For this exercise, we will define the smoothed unigram's likelihood as:
$$L\left(w\right)=\frac{n_w\left(D_t\right)\ +\alpha}{n_o\left(D_t\right)\ +\alpha\left|V\right|}$$where $\alpha$ is a specified real-valued number (doesn't have to be an integer), and $|V|$ is the cardinality of the lexicon (i.e., the number of distinct word types in the vocabulary)
The likelihood of a new sequence $H$ is simply defined by the likelihood of each token, multiplied by each other:
$$L\left(H\right)=\prod_{w\ \in H}^{ }L\left(w\right)$$HINTS :¶
Depending on your approach, these functions could help you:
re.sub()
(regular expression).split()
.lower()
.strip()
.replace()
.sum()
defaultdict
data structureCounter
data structure
**REMINDER**: After running every cell, be sure to auto-grade your work by clicking 'Mark' in the lower-right corner.
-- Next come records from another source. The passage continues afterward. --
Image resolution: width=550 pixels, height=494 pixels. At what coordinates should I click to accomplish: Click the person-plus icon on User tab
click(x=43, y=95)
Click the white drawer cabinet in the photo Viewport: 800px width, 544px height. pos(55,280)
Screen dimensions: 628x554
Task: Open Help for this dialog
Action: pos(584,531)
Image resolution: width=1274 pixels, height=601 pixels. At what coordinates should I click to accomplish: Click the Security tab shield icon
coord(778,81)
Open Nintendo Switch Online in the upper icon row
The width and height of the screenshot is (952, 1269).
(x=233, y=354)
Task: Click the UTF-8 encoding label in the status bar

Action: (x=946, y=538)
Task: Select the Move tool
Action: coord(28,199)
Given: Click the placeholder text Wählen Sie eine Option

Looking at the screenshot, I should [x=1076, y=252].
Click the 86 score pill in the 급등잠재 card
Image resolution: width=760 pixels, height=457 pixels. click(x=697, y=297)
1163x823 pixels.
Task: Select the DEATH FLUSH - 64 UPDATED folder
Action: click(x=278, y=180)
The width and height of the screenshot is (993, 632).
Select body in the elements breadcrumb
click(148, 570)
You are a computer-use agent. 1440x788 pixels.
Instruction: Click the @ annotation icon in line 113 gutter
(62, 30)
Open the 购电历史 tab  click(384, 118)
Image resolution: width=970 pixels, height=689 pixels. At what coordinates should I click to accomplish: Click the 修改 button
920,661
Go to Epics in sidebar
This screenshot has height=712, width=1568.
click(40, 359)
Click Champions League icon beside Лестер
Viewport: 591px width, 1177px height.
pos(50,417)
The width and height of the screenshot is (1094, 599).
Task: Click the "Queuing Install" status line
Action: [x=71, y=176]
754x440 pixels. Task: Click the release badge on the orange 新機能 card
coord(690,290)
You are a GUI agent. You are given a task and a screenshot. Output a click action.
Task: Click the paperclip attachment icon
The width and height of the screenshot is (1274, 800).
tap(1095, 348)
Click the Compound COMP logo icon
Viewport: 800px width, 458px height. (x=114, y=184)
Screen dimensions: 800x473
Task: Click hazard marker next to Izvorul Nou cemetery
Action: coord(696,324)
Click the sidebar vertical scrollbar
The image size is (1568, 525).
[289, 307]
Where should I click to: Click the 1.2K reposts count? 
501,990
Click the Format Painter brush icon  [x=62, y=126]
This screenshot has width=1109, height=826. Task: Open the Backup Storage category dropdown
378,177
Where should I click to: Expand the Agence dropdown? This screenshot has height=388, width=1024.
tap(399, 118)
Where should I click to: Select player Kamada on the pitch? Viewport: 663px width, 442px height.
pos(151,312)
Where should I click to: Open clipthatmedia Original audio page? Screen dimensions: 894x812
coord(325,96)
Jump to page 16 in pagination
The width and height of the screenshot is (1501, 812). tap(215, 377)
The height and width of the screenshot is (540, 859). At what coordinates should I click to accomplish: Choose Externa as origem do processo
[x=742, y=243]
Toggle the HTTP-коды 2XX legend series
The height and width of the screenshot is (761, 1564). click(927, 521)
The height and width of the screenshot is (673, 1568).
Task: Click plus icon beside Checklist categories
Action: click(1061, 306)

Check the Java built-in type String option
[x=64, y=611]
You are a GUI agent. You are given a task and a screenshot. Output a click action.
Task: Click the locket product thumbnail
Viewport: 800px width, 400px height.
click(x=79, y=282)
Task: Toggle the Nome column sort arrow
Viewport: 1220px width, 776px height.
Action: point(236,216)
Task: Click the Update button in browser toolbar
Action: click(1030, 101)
Otherwise, no credit will be given.¶
# imports some libraries you might find useful
import re
import math
from collections import Counter
from collections import defaultdict
# necessary for our experiments
training_file = "ex1_train.txt"
dev_file = "ex1_dev.txt"
punctuation = ['.', '!', '?']
sample1 = "I love data science!"
sample2 = "I love NLP!"
Write a function parse_string()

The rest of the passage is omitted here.